# New Cruze tail lights available at Car ID



## akrupocin (Mar 4, 2012)

I have been looking at these for awhile. I like the smoked lenses without the red reflector. I hope they are truly plug and play.


----------



## Smurfenstein (Nov 16, 2011)

California based company that specializes in automotive, aftermarket lights. I'd bet they're plug n play with our US Cruze's.


----------



## izzyizz (Mar 11, 2012)

Seems like a lot of money for lights


----------



## 4piecekit (Mar 17, 2011)

Yea those smoked lights would look amazing on a black Cruze. I've got a white Cruze and I am liking the tail lights on this Saab that's in my complex. They're clear housings but still look nice.


----------



## bjballar41 (May 15, 2012)

id like to see how they actually light up and how they look on a cruze, ill be tinting my stock tails when i get a few things fixed on it


----------



## evo77 (Sep 5, 2011)

bjballar41 said:


> id like to see how they actually light up and how they look on a cruze


 http://www.ebay.com/itm/Chevy-Holde...Black-Bezel-LED-Tail-Lamp-light-/140800199262


----------



## sciphi (Aug 26, 2011)

Those black ones would look awesome on my black Cruze.
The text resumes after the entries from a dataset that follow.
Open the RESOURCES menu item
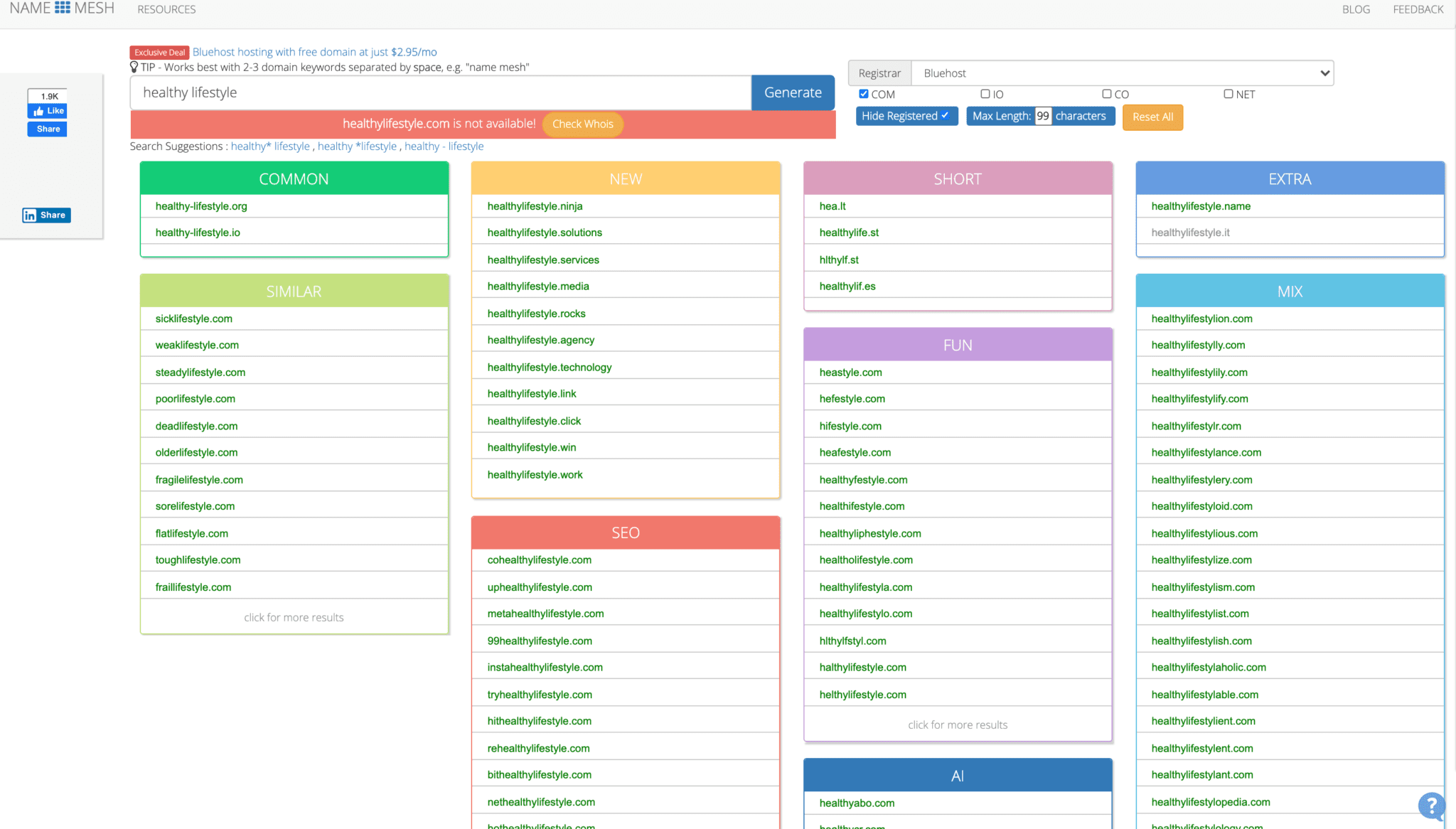Image resolution: width=1456 pixels, height=829 pixels. [166, 9]
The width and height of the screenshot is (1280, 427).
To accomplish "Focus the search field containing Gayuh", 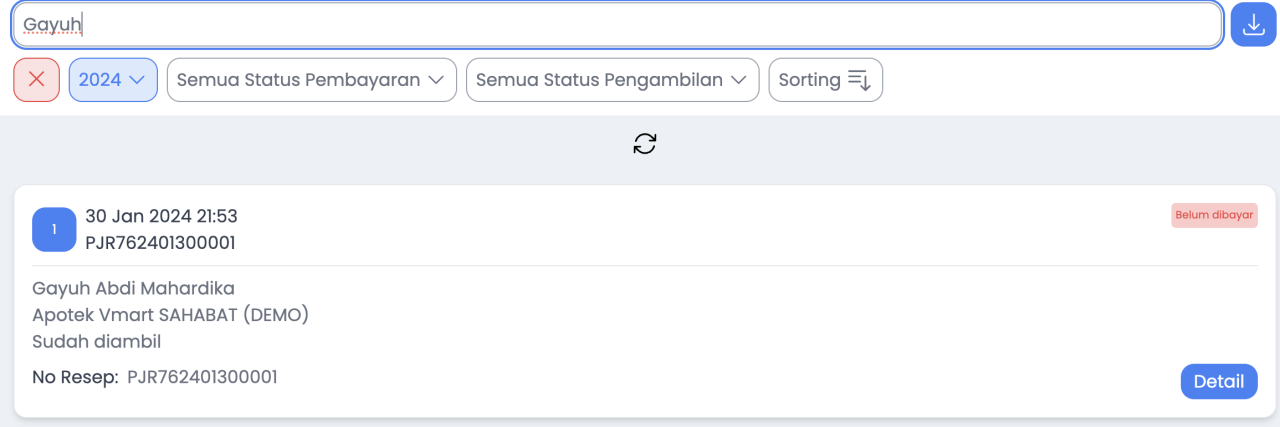I will tap(616, 25).
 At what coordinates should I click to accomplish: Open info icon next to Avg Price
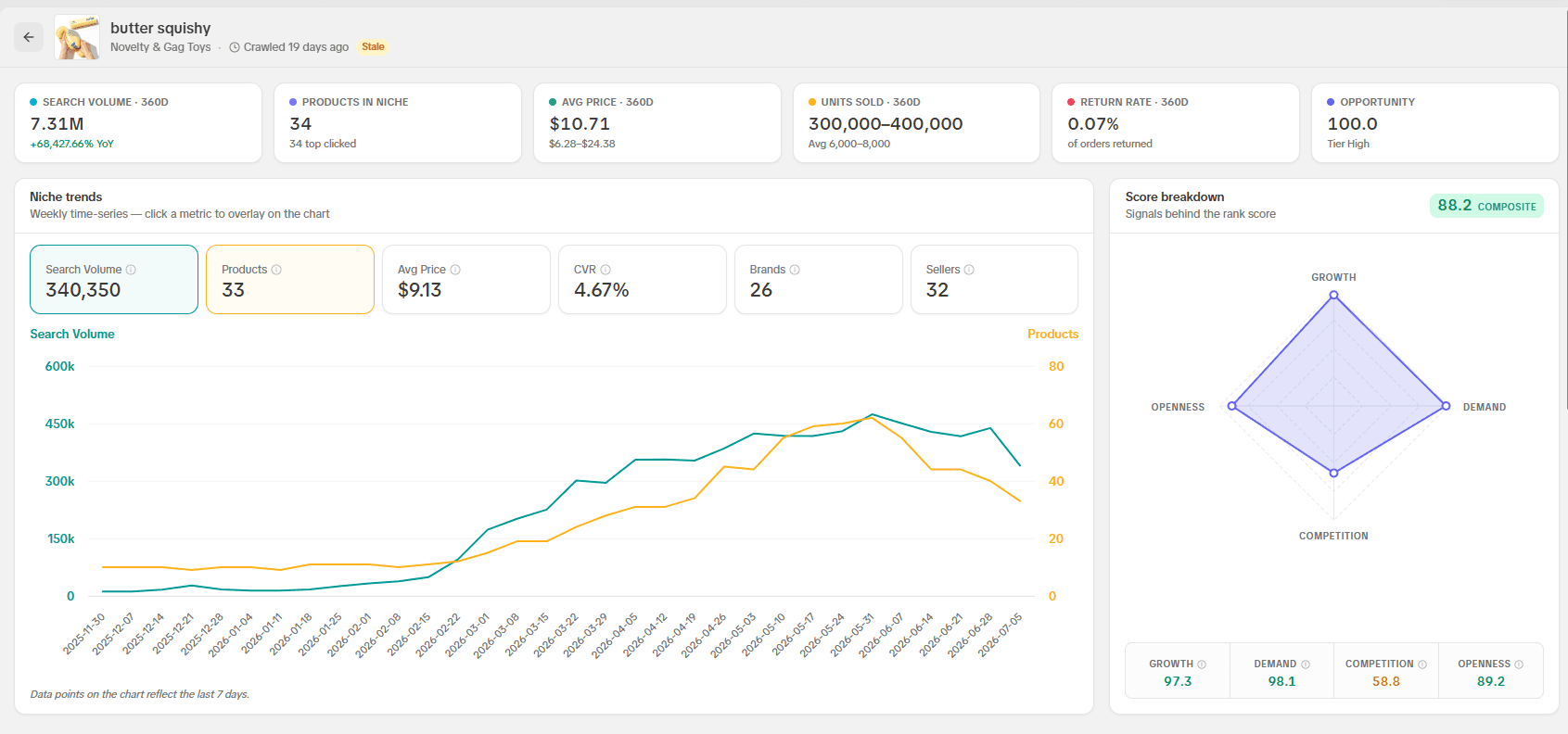pos(455,270)
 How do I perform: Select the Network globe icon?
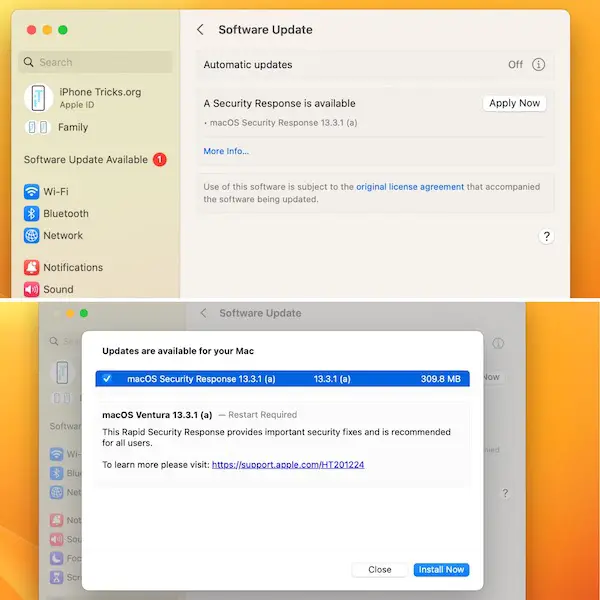(32, 235)
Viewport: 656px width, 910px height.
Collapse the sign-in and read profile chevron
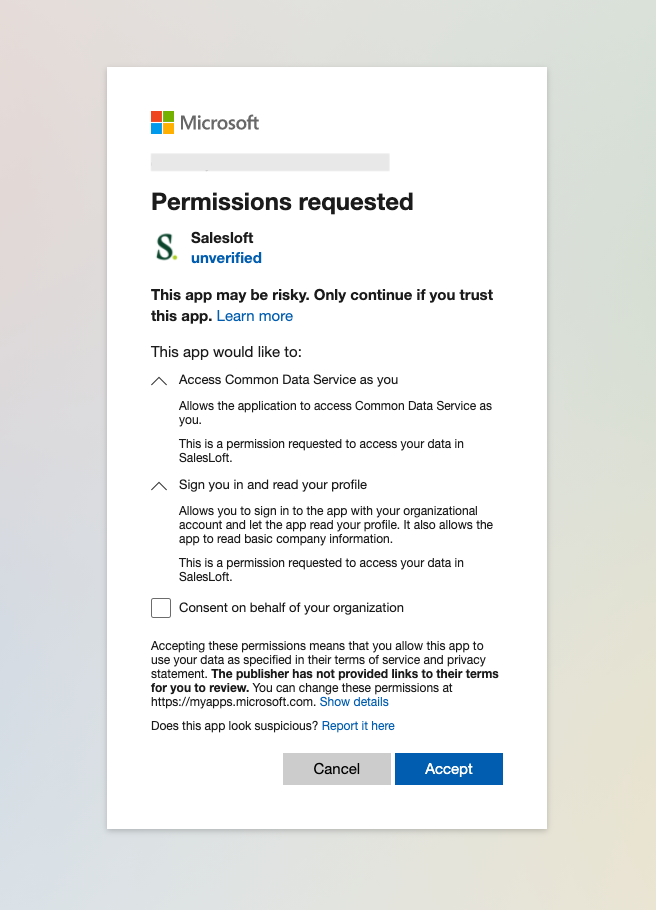(x=159, y=486)

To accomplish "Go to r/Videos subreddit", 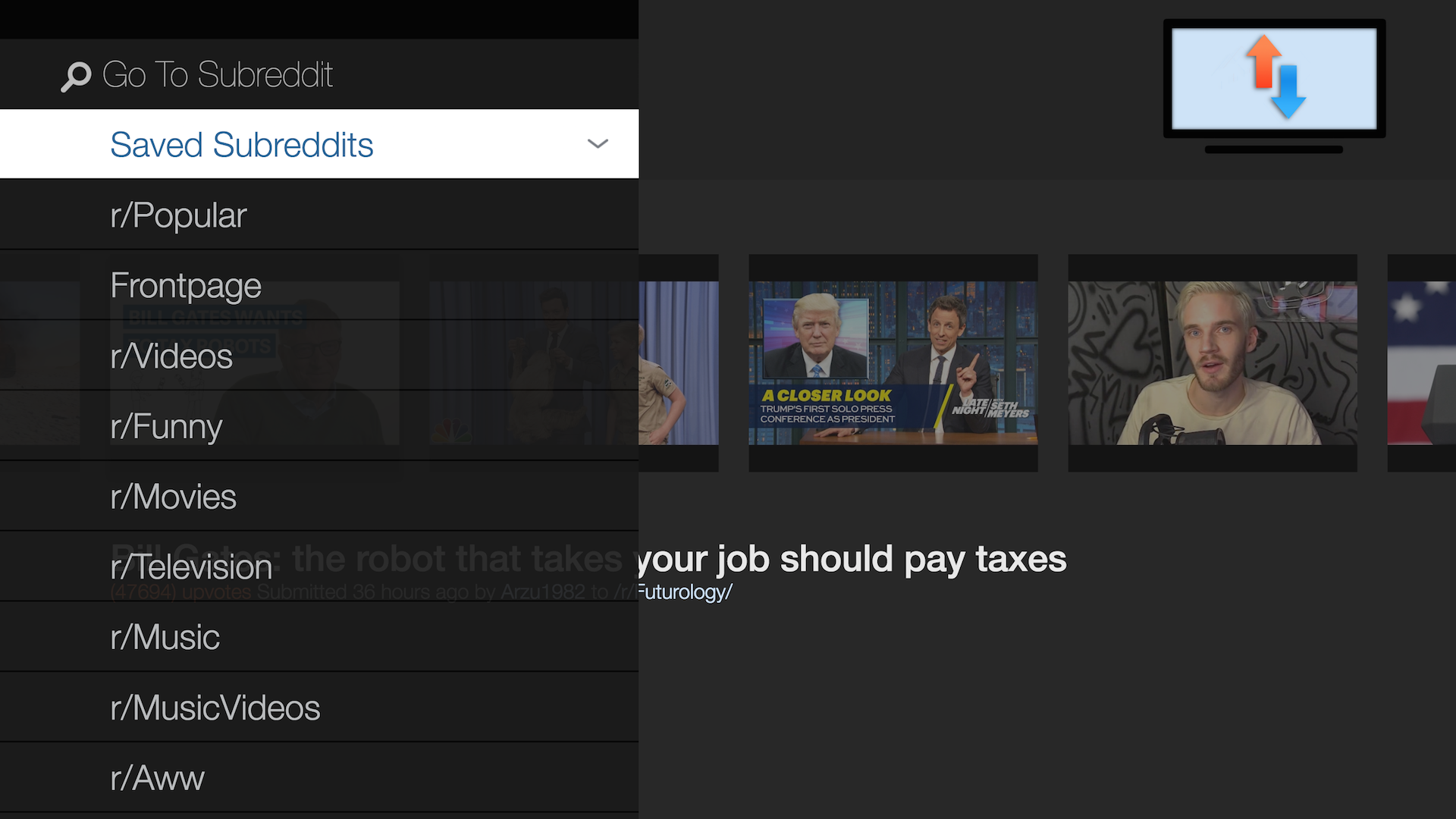I will click(x=171, y=356).
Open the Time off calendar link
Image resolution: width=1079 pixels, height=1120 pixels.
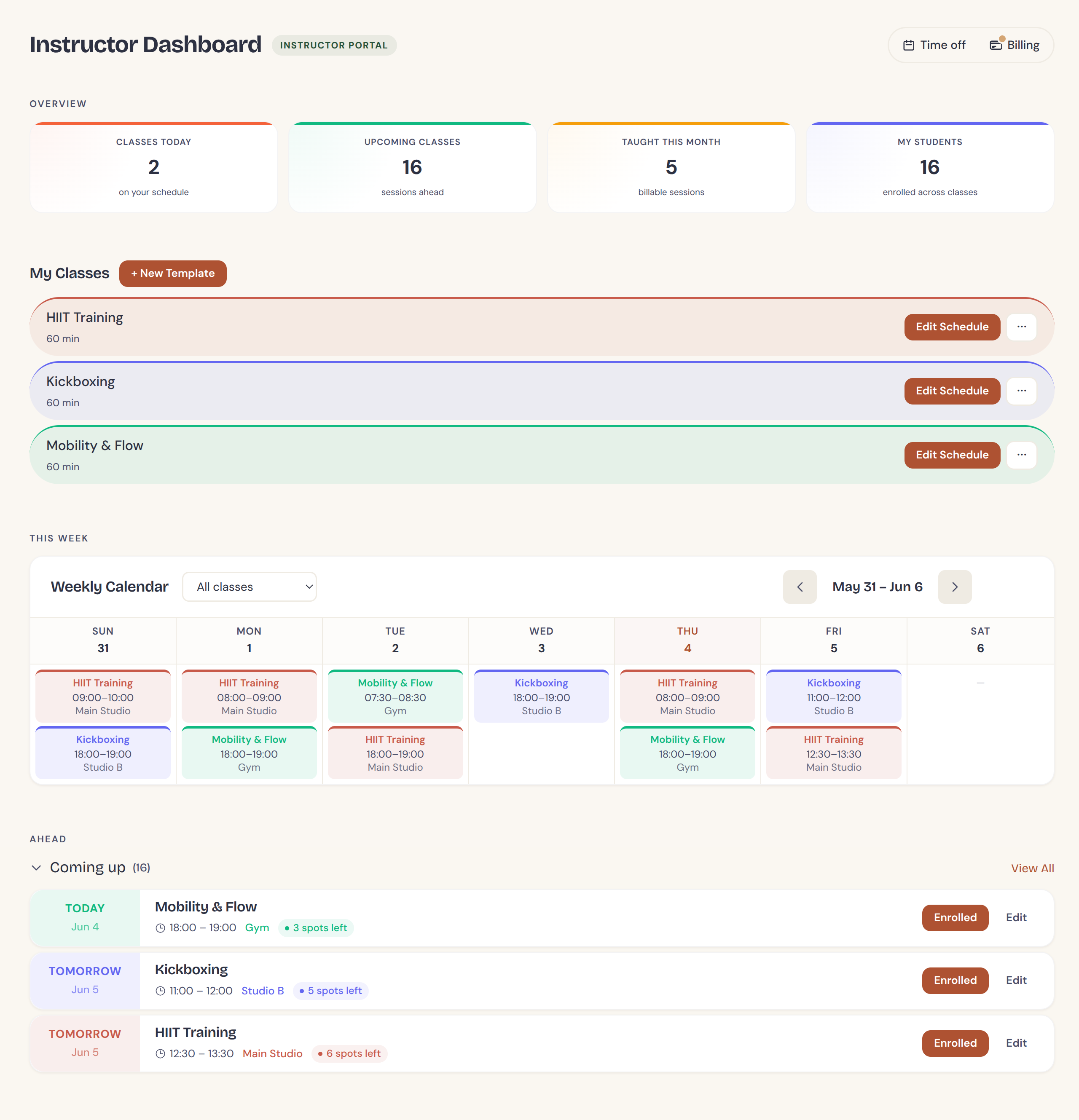pyautogui.click(x=934, y=45)
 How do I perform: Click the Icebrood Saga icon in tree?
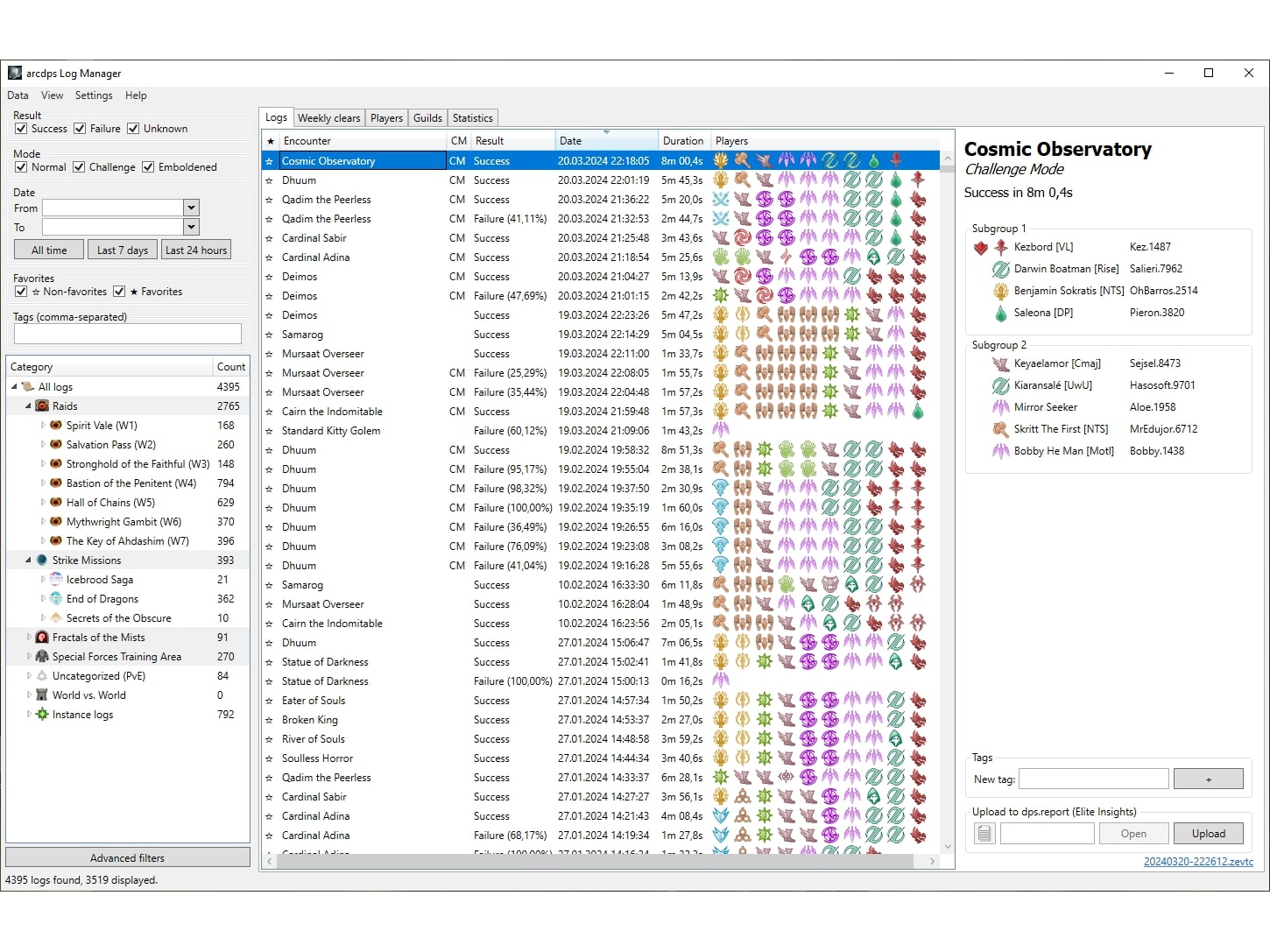pos(56,580)
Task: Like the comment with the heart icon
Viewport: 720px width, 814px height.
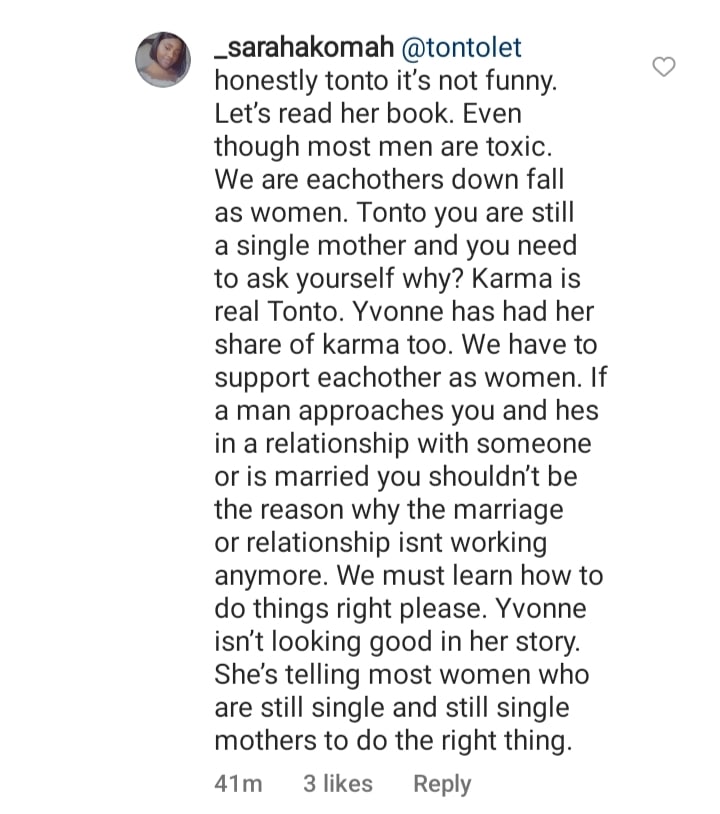Action: (x=664, y=67)
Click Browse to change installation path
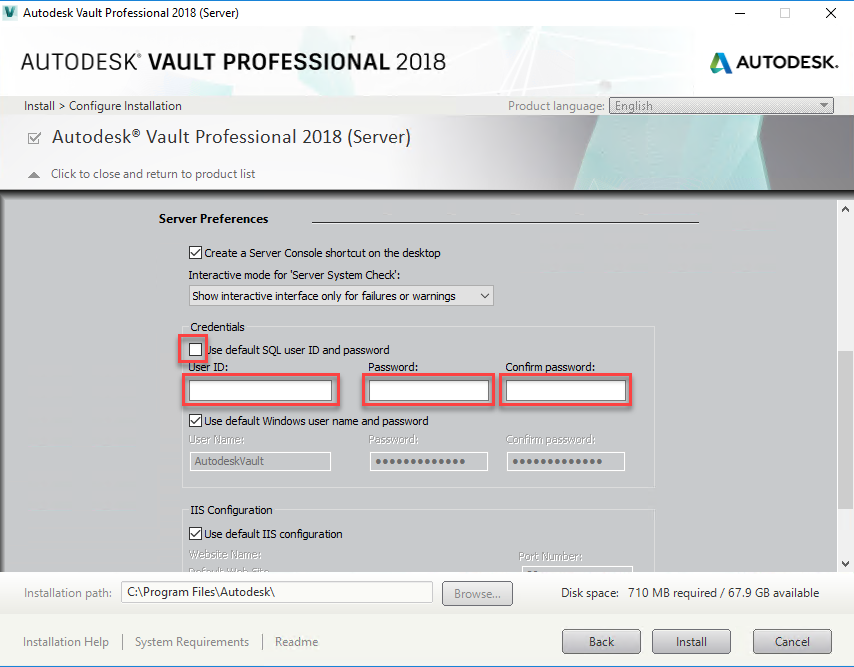The image size is (854, 667). [x=477, y=593]
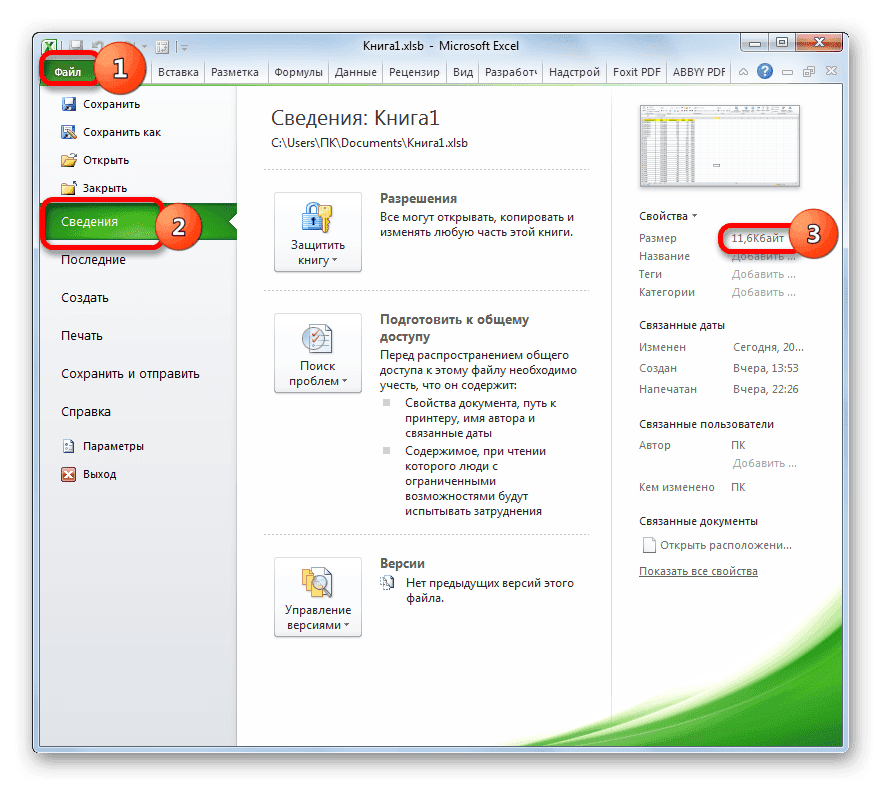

Someday...


----------



## bjballar41 (May 15, 2012)

well i guess ill be the first to say i dont like them. on that cruze anyways may look better on a black one but not a white one


----------



## 2013Cruze (Aug 4, 2012)

Might look ok on a black Cruze but would want to see it on one first though before I would buy it.


----------



## SkullCruzeRS (Nov 3, 2011)

Probably will be one of the things I get this winter for a spring install. Looking at getting the smoke for my crystal red Cruze.


----------



## Shane (Aug 11, 2012)

i just found these on ebay it for the halos headlights and the led taillights
11 12 CHEVY CRUZE CCFL STRIP R8 HALO PROJECTOR HEADLIGHTS & LED TAIL LIGHTS | eBay


----------